§ Aim of the exercise:
A verbatim reproduction of the lines below, from the line containing "You are a GUI" through the line containing "Viewport: 825px width, 572px height.", both ends included, is the whole required output.

§ Data provided:

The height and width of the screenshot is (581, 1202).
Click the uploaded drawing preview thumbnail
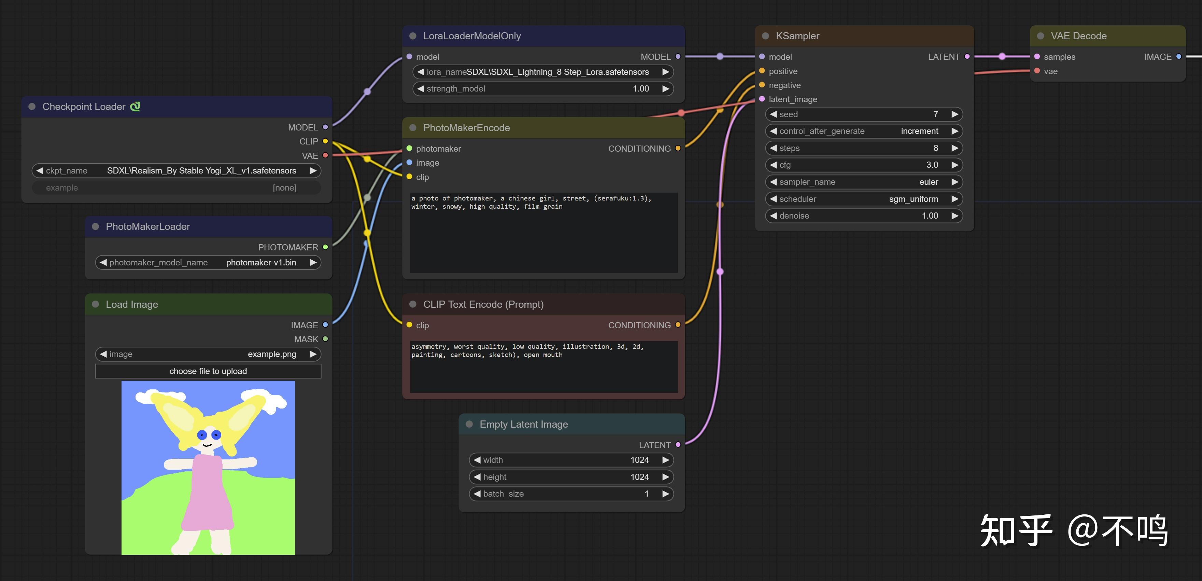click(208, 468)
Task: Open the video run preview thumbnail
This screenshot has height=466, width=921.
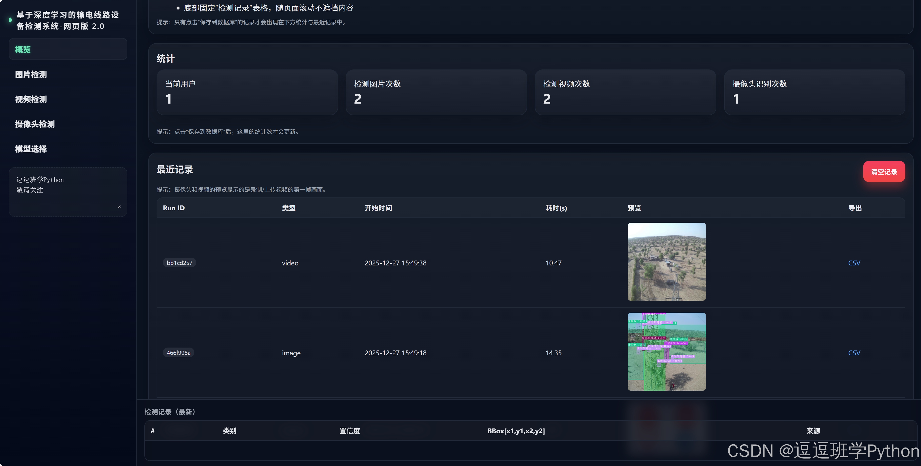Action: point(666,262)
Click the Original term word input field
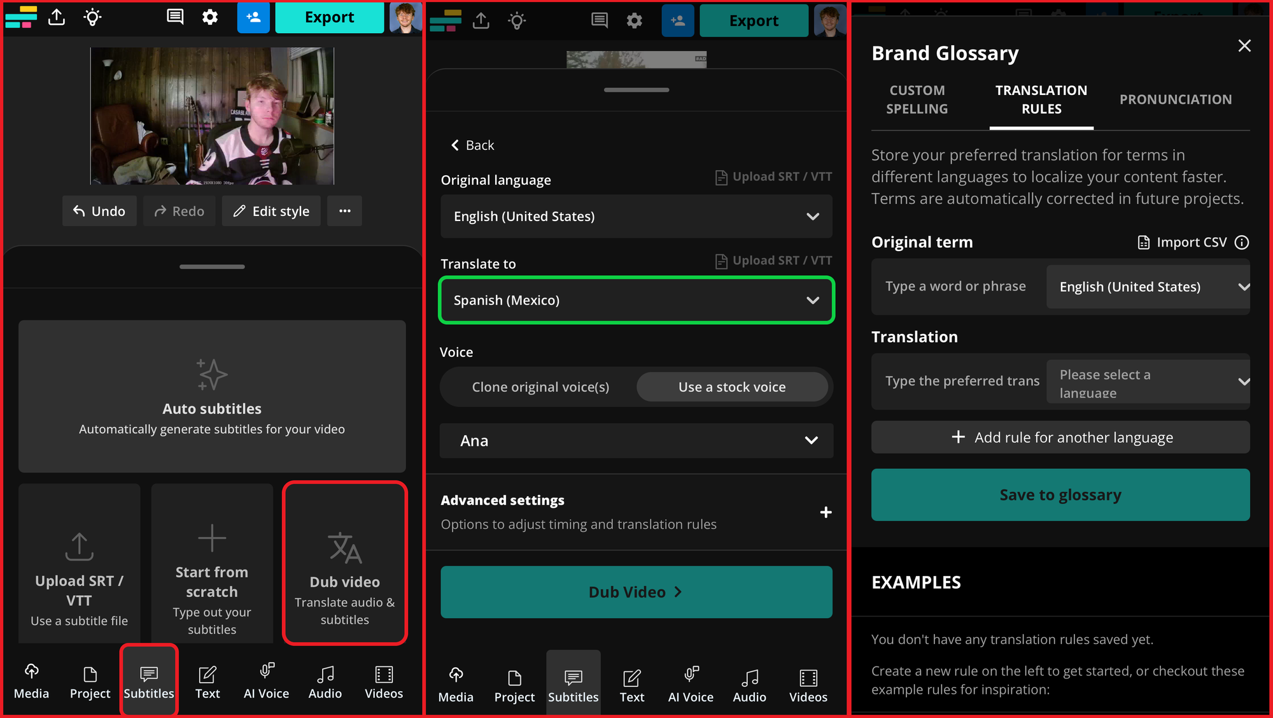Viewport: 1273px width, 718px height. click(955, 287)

* * *

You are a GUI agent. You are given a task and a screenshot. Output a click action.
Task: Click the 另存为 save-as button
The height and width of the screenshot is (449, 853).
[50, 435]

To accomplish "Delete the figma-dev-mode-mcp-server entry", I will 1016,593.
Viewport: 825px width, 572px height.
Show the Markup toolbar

* * *

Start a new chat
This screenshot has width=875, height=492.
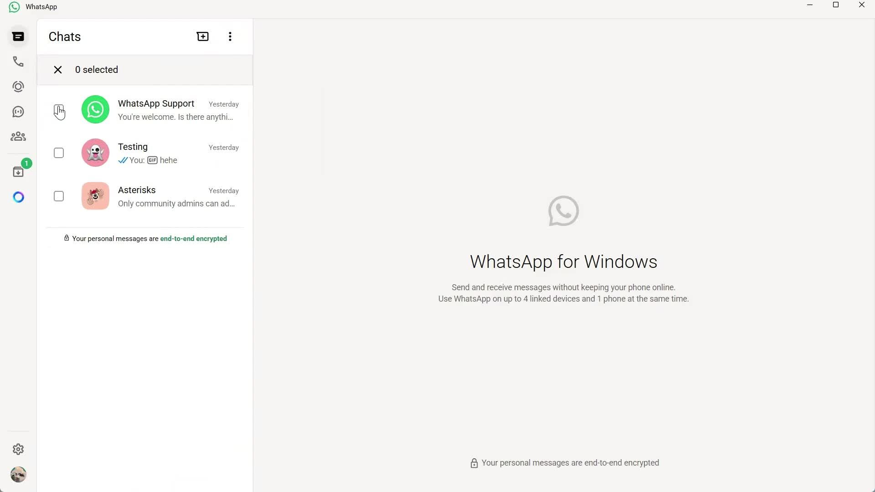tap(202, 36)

§ Answer for the task:
You are a GUI agent. You are given a task and a screenshot. Output a click action.
Task: Click the 另存为 save-as button
The height and width of the screenshot is (449, 853).
[50, 435]

To accomplish "Delete the figma-dev-mode-mcp-server entry", I will 1016,593.
Viewport: 825px width, 572px height.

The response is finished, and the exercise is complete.